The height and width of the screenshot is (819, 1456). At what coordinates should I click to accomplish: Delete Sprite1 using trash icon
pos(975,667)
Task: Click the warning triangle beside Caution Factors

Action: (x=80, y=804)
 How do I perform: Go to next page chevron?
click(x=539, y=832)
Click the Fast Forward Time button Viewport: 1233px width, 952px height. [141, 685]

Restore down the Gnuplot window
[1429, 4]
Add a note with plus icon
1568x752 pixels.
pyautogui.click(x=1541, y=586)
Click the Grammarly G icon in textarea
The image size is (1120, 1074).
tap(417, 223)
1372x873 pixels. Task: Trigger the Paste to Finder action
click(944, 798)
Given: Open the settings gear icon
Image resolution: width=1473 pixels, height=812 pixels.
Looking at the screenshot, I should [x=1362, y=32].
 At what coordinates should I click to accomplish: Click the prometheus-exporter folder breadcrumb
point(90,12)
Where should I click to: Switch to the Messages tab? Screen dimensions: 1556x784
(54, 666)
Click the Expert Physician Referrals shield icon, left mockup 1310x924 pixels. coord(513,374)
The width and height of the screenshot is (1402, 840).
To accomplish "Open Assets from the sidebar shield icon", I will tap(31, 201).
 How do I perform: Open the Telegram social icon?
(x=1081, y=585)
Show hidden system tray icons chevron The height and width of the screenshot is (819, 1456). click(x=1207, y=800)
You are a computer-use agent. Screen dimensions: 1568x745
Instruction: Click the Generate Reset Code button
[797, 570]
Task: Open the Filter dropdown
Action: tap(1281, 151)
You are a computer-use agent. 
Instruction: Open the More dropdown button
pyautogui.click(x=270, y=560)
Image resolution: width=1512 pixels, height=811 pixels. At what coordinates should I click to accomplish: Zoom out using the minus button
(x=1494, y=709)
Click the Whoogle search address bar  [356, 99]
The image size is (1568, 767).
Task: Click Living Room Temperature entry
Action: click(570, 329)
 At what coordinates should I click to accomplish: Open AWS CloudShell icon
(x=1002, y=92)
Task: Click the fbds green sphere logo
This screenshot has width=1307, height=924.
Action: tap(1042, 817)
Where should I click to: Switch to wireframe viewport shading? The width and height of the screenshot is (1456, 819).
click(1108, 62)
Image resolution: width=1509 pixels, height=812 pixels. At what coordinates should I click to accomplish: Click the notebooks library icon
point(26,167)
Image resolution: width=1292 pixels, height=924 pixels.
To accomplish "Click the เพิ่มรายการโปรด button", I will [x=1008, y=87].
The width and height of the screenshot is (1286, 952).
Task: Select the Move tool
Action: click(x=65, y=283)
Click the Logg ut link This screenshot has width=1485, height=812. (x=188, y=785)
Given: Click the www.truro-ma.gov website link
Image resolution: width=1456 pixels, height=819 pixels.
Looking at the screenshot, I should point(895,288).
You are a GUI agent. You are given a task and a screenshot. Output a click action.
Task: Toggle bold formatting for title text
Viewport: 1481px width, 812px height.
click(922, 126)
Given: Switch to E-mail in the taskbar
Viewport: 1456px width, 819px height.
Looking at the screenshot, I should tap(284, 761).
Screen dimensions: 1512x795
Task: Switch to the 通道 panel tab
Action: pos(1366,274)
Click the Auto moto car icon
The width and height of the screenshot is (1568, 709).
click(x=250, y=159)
########################################
*What to do*: All that belongs in the answer is the run of lines above from the line containing "Task: Click the fbds green sphere logo" through the line containing "Given: Switch to E-mail in the taskbar", exactly as written.

*Reply to the exercise*:
Task: Click the fbds green sphere logo
This screenshot has width=1307, height=924.
Action: tap(1042, 817)
Where should I click to: Switch to wireframe viewport shading? The width and height of the screenshot is (1456, 819).
click(1108, 62)
Image resolution: width=1509 pixels, height=812 pixels. At what coordinates should I click to accomplish: Click the notebooks library icon
point(26,167)
Image resolution: width=1292 pixels, height=924 pixels.
To accomplish "Click the เพิ่มรายการโปรด button", I will [x=1008, y=87].
The width and height of the screenshot is (1286, 952).
Task: Select the Move tool
Action: click(x=65, y=283)
Click the Logg ut link This screenshot has width=1485, height=812. (x=188, y=785)
Given: Click the www.truro-ma.gov website link
Image resolution: width=1456 pixels, height=819 pixels.
Looking at the screenshot, I should point(895,288).
You are a GUI agent. You are given a task and a screenshot. Output a click action.
Task: Toggle bold formatting for title text
Viewport: 1481px width, 812px height.
click(922, 126)
Given: Switch to E-mail in the taskbar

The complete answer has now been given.